It was a given that the media would not like Britain’s new prime minister Liz Truss, given her clear Thatcherite disposition. But I hadn’t expected the New York Times to beclown themselves with this self-own headline:
Britain’s new prime minister, Liz Truss, has recruited cabinet members from diverse backgrounds, though her inner circle retains a hard Conservative edge.
So in other words, sort of like a college faculty. Or the editorial board of the New York Times. Not much ideological diversity there, either.
How come we never see a sentence like this:
America’s new president, Joe Biden, has recruited cabinet members from diverse backgrounds, though his inner circle retains a hard Progressive edge.
Of course not, because only conservatives need to pay attention to ideological diversity. A monochromatic ideological university department or editorial page is just the natural order of things for Progressives who believe that have a monopoly on the truth, or at the very least are agents for “the side of History.” If you suggest that universities (or newsrooms) ought to have some ideological or political diversity, you get shouted down.
Case in point: an article this week in the Chronicle of Higher Education by a professor of German and comparative literature at the University of Michigan that you really have to read, not to believe it:
The article is long—of course it is—and complains about the resources deployed to respond to a complaint by a student against a professor who had tweeted out something mean about Republicans. Fair enough, though I don’t ever recall anyone lamenting the resources a college expends every time someone yells “racism!”
But then the author finally gets to the point: to hell with Republicans:
In light of the Republican Party’s longstanding contempt for knowledge and expertise — be it in the context of history, public health, climate change, or ecology — the question is why colleges so far had escaped its venom relatively unscathed (if you disregard the systematic defunding of public institutions that plunged a generation of college kids into deep debt that cannot be discharged).
College football is surely part of the answer, but I suspect the real reason is this: Despite the common narrative to the contrary, colleges are not, in fact, left-wing institutions.
I’ll pause here so you can pick yourself off the floor from laughing. Because it gets better!
This is a moment of considerable peril. There is an entire complex of organizations, like the Foundation for Individual Rights and Expression, dedicated to creating the impression that the most pressing threats to free speech and academic freedom originate on the campus left.

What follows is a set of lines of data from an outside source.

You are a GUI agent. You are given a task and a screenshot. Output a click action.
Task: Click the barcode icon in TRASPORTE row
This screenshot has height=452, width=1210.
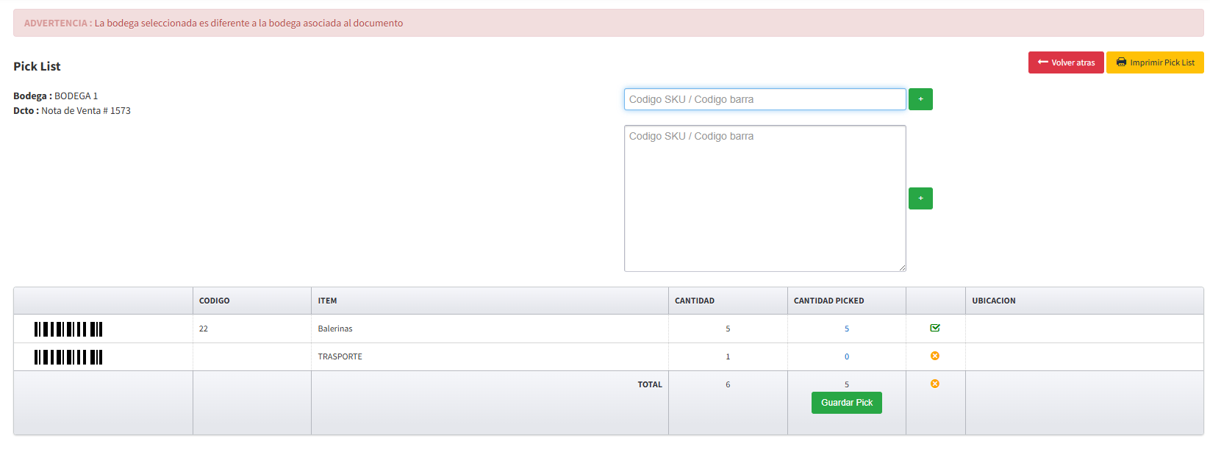click(x=68, y=357)
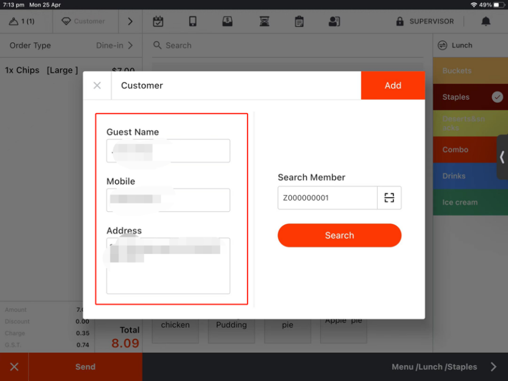The height and width of the screenshot is (381, 508).
Task: Expand the right side panel handle
Action: point(502,157)
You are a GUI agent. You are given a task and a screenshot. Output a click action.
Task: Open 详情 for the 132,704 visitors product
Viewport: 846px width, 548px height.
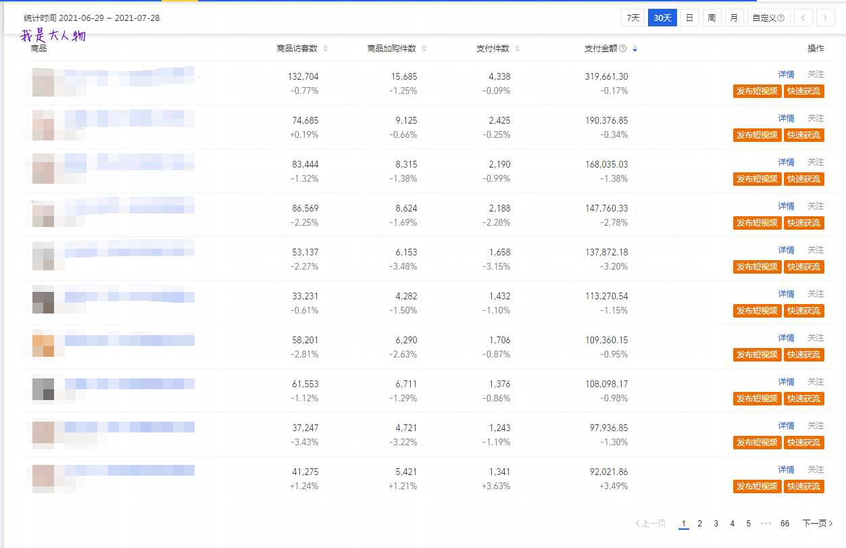pos(786,74)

Okay, you’re on the floor again. Sorry, I can’t help it when leftist professors are working for Powerline for free. Finally:
When J.D. Vance says that “professors are the enemy,” he is correct. He is our enemy, and we must be his. I welcome his hatred. As a modest start, I suggest that we no longer respond to Republicans who complain about professorial tweets with anything other than a short form letter.
I propose a compromise: how about the same short form letter for every campus claim of racism, too. Deal?